Hi Iam trying to join two tables with respect to their name and address. But the problem is that there is a mismatch in the spellings. like if its 1 E st in table A then the same is written as One E st in table B.,so its unable to return all possbile outcomes. Also there are problems with extra spaces,abbrevations etc, It is a file of almost 7000 records. Anyone can suggest me the best way to solve this porblem. Thank you very much.
I've had some success with SSIS's Fuzzy Lookup functionality. It's not perfect and you'll probably have to play around with the cutoff range, but it will eliminate a large percentage of the problem records. Unfortunately, you'll probably need to check the results afterward, but it will eliminate a large chunk of just-off-by-a-little results.

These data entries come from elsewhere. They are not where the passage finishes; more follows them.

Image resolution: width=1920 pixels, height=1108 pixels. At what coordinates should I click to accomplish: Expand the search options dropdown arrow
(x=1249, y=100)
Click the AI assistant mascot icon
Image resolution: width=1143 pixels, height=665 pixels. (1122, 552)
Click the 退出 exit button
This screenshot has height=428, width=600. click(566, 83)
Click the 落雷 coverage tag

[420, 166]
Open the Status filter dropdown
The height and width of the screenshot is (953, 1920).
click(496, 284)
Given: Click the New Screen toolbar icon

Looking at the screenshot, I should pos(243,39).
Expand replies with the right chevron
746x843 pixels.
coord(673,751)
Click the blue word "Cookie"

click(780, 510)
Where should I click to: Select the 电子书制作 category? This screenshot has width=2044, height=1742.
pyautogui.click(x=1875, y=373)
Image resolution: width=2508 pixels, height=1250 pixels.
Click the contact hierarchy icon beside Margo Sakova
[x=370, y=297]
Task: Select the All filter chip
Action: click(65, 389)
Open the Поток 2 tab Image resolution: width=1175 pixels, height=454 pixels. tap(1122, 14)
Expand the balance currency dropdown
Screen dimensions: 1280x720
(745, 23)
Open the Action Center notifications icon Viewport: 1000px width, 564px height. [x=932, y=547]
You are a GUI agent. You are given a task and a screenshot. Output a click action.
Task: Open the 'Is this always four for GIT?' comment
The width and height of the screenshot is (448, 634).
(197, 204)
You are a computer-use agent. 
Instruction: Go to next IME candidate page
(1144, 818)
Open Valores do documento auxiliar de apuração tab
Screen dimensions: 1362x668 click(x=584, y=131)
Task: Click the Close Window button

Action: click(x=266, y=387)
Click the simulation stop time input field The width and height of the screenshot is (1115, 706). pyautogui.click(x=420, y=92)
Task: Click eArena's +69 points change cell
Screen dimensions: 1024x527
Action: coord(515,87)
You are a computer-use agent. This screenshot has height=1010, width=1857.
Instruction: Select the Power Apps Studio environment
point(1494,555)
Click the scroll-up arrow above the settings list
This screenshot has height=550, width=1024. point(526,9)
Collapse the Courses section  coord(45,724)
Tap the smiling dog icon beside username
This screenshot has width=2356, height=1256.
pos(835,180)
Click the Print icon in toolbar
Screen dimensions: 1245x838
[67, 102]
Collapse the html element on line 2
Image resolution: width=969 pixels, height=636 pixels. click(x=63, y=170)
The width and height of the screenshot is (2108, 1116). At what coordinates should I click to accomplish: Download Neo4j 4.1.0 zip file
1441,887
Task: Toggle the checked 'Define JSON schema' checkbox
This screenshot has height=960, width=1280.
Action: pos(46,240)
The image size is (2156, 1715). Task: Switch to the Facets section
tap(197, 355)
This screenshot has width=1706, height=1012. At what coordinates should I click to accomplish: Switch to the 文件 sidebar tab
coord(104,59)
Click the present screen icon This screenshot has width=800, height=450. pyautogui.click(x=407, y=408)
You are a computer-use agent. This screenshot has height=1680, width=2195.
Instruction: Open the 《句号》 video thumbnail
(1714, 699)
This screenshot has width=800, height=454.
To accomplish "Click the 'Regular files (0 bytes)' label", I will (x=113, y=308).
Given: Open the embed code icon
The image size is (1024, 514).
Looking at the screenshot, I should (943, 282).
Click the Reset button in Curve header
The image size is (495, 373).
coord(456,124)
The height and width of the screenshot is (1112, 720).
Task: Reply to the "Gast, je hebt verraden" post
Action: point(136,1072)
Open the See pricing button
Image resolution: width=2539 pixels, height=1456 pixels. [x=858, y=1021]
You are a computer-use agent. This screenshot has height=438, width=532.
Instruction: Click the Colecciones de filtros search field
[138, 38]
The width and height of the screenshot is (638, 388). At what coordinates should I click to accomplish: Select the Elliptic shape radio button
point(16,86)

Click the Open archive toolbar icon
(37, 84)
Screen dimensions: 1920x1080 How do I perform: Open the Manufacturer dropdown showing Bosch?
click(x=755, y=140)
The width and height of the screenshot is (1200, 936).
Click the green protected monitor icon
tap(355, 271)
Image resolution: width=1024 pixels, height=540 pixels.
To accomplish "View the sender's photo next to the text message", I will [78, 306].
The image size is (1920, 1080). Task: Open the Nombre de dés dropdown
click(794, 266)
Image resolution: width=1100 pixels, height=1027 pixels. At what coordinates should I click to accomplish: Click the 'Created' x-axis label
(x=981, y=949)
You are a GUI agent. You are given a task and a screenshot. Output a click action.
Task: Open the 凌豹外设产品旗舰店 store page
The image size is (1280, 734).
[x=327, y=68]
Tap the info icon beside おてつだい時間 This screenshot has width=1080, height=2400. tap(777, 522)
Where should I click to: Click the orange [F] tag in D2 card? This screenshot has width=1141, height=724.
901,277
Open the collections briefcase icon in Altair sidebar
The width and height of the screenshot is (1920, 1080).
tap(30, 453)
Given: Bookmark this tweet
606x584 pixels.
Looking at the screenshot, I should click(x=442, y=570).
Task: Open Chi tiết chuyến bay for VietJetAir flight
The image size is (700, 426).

The first question is can you you change the schema? If you can, then it may make sense to create a table C that has an ID number and the addresses, and then have both table A and table B link to table C. When you need to find where the address in table A and table B matches, then you can do it on the key number from table C. If you can't do that, can you create and import a CLR assembly? If you can, then you can write the matching function in C# where you can invoke regex and invoke conditionals to do things like try the spelled out version of numbers when present (or vice versa). It would liekly be slow, but it could be more effective then anything you could do in SQL. If neight of those are options, then I think Hakan's suggestions are the way to go.